At which point duty calls and Dee, resplendent in pink and black satin, leaves to front the second set of the evening which, if anything, is more OTT than the first. Front-line SMFs cheer and yeehah! (an appreciative outburst much favoured by US crowds) as he hurls his six foot five frame about the stage and Jay Jay, altogether more serious, steps briefly into the spotlight to announce that the Sister have finally secured a spot on network TV. YEEHAH! “OK you, don’t just stand there like a dick with ears,” snarls Dee at a ‘tourist’ not showing the required degree of euphoria, and the band launch into another fiery opus…

It’s just a shame that UK fans have so far been denied access to these gonzoid goings-on, but as the Secret Records deal was agreed on the basis that the band should record their debut album here that situation may soon be put right— and the sooner the better.
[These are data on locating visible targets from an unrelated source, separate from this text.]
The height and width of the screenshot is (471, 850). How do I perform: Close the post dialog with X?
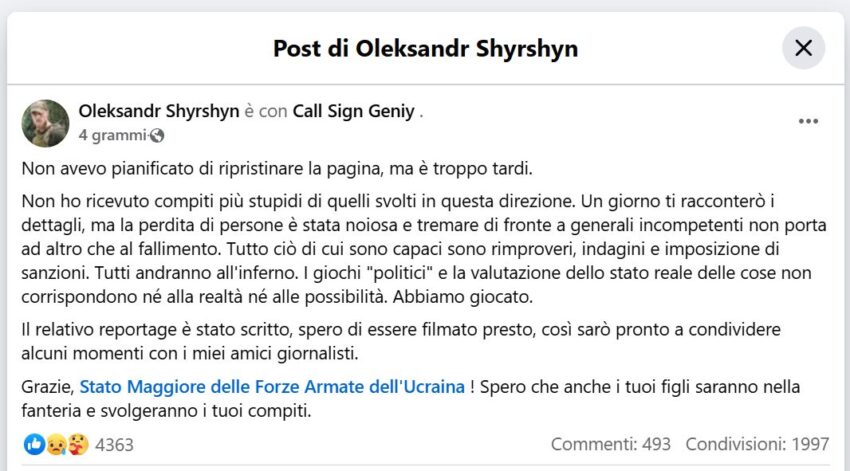tap(803, 48)

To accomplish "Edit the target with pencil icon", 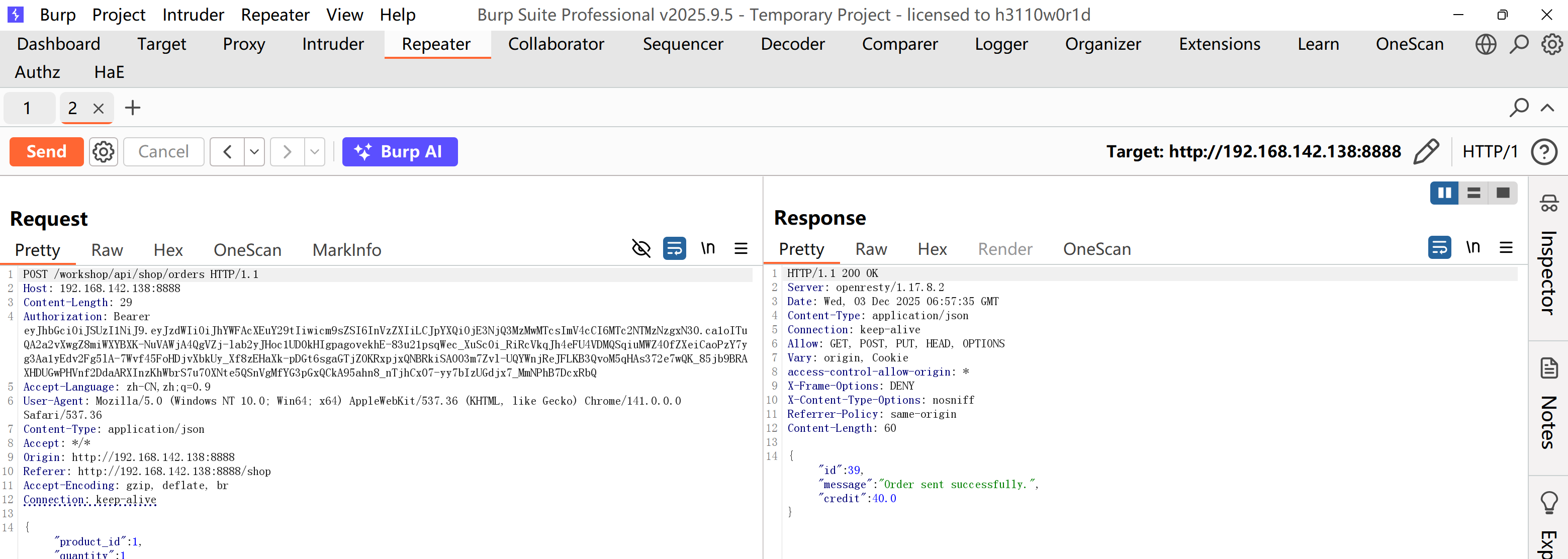I will (x=1426, y=152).
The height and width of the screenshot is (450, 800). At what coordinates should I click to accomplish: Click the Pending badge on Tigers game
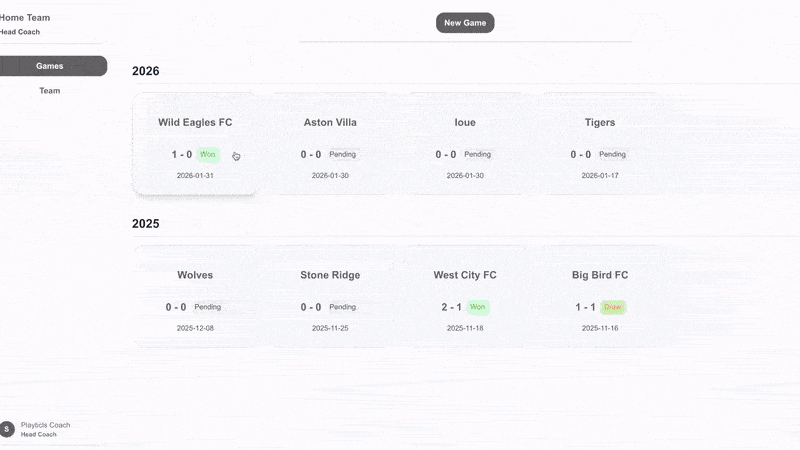pos(612,155)
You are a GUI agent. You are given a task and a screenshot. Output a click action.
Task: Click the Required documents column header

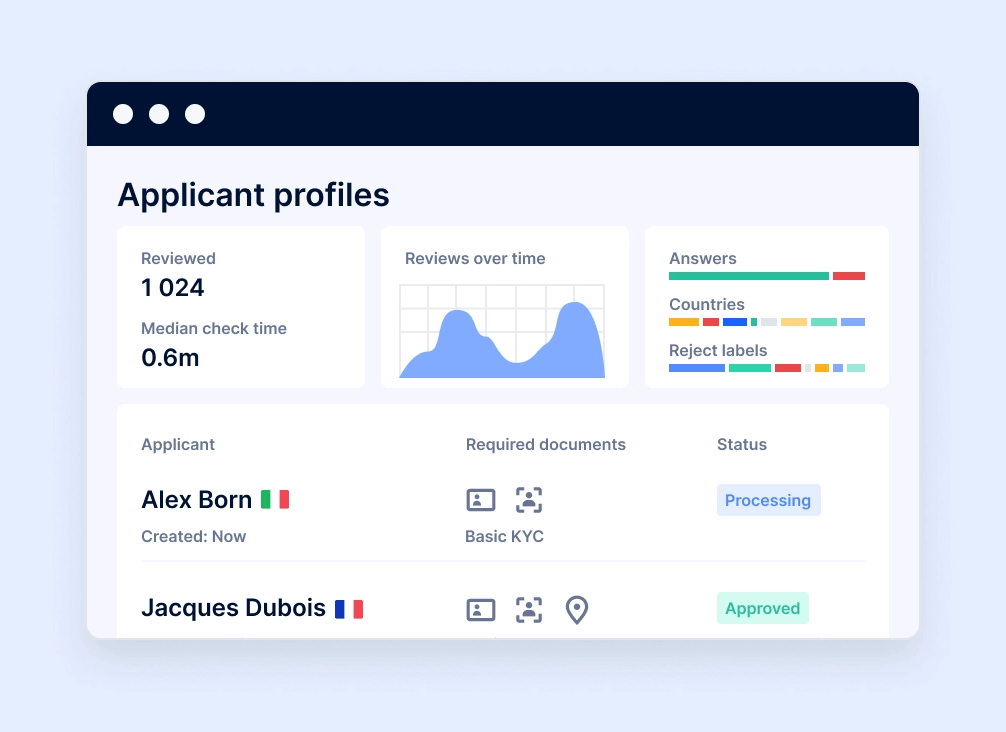tap(546, 444)
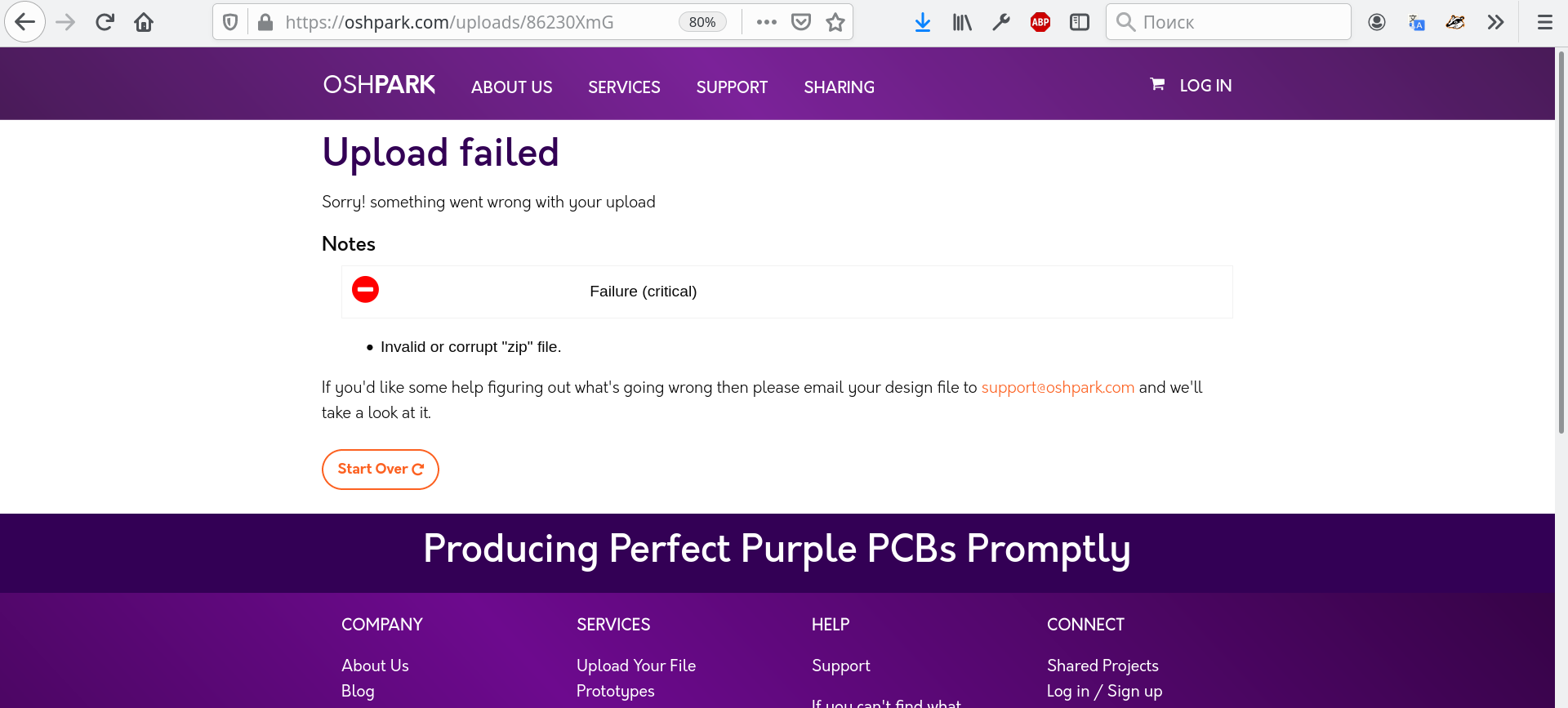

Driving back from the gig early the next morning (Jay Jay and Eddie still talking about England and Joe, as ever, at the wheel), a car pulls out behind as if to overtake then draws alongside measuring its pace with our own. Slowly, the nearside window is wound down and a spray of blond curls thrust into the chill night air. Grimacing horribly, Dee Snider (for it is he) grabs our wing mirror and, thus joined, the two cars weave along the highway until the TS songster, tired of this diversion, relinquishes his hold and speeds on ahead.

No-one, myself included, is the least bit surprised.

Reading Review SEP 1982

Then it was time for Twisted Sister and their indefatigable brand of Heavy Metal, but much as had happened to Anvil at Donington, The Sister had to endure some abuse from certain dumbos who couldn’t handle the sight of five macho-looking boys in make-up. Fortunately Dee Snider is a little more forward than shy Lips and accused those responsible of being wimps, following it with an offer of personal conflict. As the Kerrang! badge claims, this music is ‘Not For Wimps’, so the shouting soon stopped and all enjoyed a short resumé of Twisted Sister’s rock ‘n’ roll achievements to date.

‘Bad Boys Of Rock ‘N’ Roll’ and ‘Under The Blade’ were both there with a far superior sound to the one which had blighted them at the Marquee earlier, When the band were joined on stage by Lemmy, Pete Way and Eddie Clarke for a jam at the end of the show they were finally taken to everyone’s heart. About time.